Already today, people in 45 countries world-wide depend on food aid. Welthungerhilfe all the more welcomes the award of this year’s Nobel Peace Prize to the World Food Programme, which, it maintains, shows how closely connected struggling for peace and combating hunger are connected.

“There is no longer any recovery between disasters”
 

The hunger situation in Africa South of the Sahara and South Asia continues to be particularly severe. At 21.2 per cent, sub-Saharan Africa has the highest rate of undernourished people, and a total of 230 million individuals are affected. Moreover, this is the region with the highest child mortality rate world-wide (7.8 %). South Asia also gives rise for concern. Here, a total of 235 million – that is 13.4 per cent of the population – are affected. Moreover, this region shows the highest rate of wasting among children. 

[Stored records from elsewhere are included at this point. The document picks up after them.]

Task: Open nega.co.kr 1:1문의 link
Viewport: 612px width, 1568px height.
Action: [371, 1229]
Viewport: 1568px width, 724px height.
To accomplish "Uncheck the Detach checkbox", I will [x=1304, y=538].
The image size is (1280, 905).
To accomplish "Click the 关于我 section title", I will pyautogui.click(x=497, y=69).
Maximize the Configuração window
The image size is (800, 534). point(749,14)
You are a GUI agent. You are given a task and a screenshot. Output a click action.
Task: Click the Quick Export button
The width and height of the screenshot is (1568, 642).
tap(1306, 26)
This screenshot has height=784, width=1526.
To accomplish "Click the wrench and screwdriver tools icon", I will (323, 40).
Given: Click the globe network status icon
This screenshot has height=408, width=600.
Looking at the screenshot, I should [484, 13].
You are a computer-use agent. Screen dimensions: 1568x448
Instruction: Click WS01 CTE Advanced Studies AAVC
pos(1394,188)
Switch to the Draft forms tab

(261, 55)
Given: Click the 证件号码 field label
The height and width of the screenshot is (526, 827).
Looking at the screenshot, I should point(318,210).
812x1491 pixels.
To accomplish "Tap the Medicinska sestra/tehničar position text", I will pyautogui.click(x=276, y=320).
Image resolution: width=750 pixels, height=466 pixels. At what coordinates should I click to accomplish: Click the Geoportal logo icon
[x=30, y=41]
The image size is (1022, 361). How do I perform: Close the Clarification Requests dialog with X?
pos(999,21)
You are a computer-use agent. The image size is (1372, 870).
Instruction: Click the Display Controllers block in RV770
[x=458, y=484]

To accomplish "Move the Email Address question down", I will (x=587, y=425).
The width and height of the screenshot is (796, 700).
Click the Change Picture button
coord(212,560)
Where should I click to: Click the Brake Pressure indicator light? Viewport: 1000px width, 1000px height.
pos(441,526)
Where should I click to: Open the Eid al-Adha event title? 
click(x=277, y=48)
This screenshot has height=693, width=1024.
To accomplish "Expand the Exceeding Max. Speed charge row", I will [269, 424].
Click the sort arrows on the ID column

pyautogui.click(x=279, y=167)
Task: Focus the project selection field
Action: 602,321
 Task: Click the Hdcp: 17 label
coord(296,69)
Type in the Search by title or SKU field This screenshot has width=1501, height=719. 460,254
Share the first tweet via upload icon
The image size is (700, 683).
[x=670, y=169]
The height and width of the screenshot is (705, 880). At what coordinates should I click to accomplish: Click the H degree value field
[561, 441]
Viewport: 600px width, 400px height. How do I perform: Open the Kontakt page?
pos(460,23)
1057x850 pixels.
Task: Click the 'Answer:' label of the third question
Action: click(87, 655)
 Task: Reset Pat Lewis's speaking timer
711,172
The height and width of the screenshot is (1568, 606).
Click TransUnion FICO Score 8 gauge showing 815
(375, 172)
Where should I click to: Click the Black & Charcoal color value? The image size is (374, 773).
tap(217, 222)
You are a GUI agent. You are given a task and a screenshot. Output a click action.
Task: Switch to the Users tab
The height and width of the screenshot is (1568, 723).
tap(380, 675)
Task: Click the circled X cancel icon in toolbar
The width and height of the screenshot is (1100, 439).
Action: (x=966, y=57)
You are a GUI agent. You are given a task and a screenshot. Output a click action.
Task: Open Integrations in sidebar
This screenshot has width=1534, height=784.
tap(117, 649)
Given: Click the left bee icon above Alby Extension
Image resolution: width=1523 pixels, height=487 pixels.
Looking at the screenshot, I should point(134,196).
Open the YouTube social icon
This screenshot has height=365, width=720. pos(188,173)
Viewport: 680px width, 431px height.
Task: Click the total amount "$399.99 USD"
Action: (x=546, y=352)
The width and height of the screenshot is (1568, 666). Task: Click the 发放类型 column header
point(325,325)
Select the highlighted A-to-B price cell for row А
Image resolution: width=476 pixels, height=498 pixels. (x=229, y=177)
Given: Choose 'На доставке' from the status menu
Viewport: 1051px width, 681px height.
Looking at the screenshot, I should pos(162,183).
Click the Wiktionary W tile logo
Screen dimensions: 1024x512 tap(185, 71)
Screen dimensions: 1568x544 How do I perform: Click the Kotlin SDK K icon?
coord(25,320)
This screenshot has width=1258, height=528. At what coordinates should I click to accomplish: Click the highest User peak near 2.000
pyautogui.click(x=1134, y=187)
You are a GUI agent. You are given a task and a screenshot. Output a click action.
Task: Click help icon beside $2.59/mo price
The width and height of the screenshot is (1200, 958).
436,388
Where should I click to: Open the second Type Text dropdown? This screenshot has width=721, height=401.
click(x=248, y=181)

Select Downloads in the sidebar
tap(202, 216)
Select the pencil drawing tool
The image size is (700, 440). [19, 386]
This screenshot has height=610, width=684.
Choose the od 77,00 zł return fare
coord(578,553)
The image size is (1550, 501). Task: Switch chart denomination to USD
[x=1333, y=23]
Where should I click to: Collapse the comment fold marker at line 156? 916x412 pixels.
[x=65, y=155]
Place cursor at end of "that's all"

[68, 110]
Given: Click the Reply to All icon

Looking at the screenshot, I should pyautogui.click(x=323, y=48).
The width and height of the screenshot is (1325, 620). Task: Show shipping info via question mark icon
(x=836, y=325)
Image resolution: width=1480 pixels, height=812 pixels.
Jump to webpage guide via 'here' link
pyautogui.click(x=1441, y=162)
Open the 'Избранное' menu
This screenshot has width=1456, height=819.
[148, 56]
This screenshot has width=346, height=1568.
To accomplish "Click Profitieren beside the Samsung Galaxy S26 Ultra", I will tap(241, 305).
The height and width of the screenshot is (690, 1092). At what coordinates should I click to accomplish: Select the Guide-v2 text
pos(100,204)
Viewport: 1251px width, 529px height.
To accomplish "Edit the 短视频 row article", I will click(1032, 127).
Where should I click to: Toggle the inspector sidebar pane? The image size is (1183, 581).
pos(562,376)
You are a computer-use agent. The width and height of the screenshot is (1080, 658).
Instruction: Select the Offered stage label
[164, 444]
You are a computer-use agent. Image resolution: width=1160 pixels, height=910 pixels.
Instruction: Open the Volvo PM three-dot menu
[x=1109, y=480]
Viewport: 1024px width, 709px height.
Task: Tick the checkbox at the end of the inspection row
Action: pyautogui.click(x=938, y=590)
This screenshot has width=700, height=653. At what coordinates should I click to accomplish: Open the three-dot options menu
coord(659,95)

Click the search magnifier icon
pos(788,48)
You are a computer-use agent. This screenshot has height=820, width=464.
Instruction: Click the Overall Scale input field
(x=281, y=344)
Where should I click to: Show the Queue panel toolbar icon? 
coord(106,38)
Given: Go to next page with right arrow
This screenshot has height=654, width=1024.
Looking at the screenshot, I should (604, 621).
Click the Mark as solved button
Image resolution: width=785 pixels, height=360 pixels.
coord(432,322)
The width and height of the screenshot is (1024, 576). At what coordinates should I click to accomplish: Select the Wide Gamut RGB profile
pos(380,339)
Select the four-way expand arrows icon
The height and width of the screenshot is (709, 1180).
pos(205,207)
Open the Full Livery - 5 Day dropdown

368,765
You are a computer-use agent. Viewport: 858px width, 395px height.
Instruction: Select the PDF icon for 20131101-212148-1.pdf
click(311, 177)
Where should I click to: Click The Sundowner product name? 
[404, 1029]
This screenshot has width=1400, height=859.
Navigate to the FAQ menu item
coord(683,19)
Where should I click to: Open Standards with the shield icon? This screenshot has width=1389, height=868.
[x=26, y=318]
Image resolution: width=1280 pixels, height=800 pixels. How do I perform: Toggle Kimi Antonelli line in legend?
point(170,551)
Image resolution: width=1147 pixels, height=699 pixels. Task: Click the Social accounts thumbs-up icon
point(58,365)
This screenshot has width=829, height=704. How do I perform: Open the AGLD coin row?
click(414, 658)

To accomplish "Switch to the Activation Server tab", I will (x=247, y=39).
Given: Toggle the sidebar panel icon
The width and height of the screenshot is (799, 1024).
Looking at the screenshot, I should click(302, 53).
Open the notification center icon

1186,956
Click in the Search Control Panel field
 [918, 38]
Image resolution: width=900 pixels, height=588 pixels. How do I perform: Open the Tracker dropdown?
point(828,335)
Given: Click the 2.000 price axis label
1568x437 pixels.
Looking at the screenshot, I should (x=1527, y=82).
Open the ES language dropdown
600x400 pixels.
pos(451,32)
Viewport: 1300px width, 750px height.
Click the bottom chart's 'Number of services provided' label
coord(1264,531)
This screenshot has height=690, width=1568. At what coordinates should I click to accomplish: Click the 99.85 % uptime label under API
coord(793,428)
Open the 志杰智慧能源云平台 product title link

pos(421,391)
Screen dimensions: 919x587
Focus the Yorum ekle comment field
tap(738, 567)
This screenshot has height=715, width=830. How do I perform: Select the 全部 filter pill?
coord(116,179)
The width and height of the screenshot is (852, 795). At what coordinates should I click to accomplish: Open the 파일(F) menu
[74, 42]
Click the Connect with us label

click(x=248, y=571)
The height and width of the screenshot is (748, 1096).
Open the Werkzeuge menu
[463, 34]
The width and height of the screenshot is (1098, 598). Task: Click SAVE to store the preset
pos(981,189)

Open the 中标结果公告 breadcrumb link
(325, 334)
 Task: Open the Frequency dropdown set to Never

After many years of declining hunger levels, numbers world-wide have on the rise again for five years in succession. Today, 14 more countries show higher hunger values than in 2012. In addition to insufficient health systems, wars and conflicts, it is above all the impact of climate change which has nullified progress made in combating hunger, as Welthungerhilfe President Marlehn Thieme stressed. For example, Sudan suffered its worst floods for three decades this year; in the Sahel Zone, which previously had to cope with two floods a year, eight floods a year have become the rule since 2000. Added to this are droughts, cyclones and devastating locust plagues. “There is no longer any recovery between the disasters,” Thieme noted, citing Welthungerhilfe’s Country Director for Ethiopia.

Ending conflicts, creating social security systems, … 
 

However, there are positive developments, too. Whereas the average world-wide hunger level was still at serious in 2000, it is now at moderate. Thieme explained that progress had been made for example in Angola, Sierra Leone and Ethiopia, where the hunger situation had still been extremely alarming 2000 and was now graded as moderate. The cause-and-effect mechanisms seem obvious. In Angola and Sierra Leone, civil wars were ended, while Ethiopia has established a comprehensive social security system – a system of the kind that 55 per cent of the global population cannot resort to. 

… reshaping food systems
 

According to Welthungerhilfe, in order to reverse current trends, global food systems, which are “not fair, not sustainable and not resilient”, have to be addressed. It says that they are responsible for around a third of global greenhouse gas emissions, 70 per cent of freshwater consumption and – increasingly again in recent times – massive rainforest clearing. New technologies for more natural resource-friendly cultivation methods, sensitising people to the significance of natural resources, improved storage conditions for agricultural products, better access to markets, food counselling above all for pregnant women and mothers, and developing sanitation all comprise aspects that have to be tackled to achieve the goal of zero hunger by 2030.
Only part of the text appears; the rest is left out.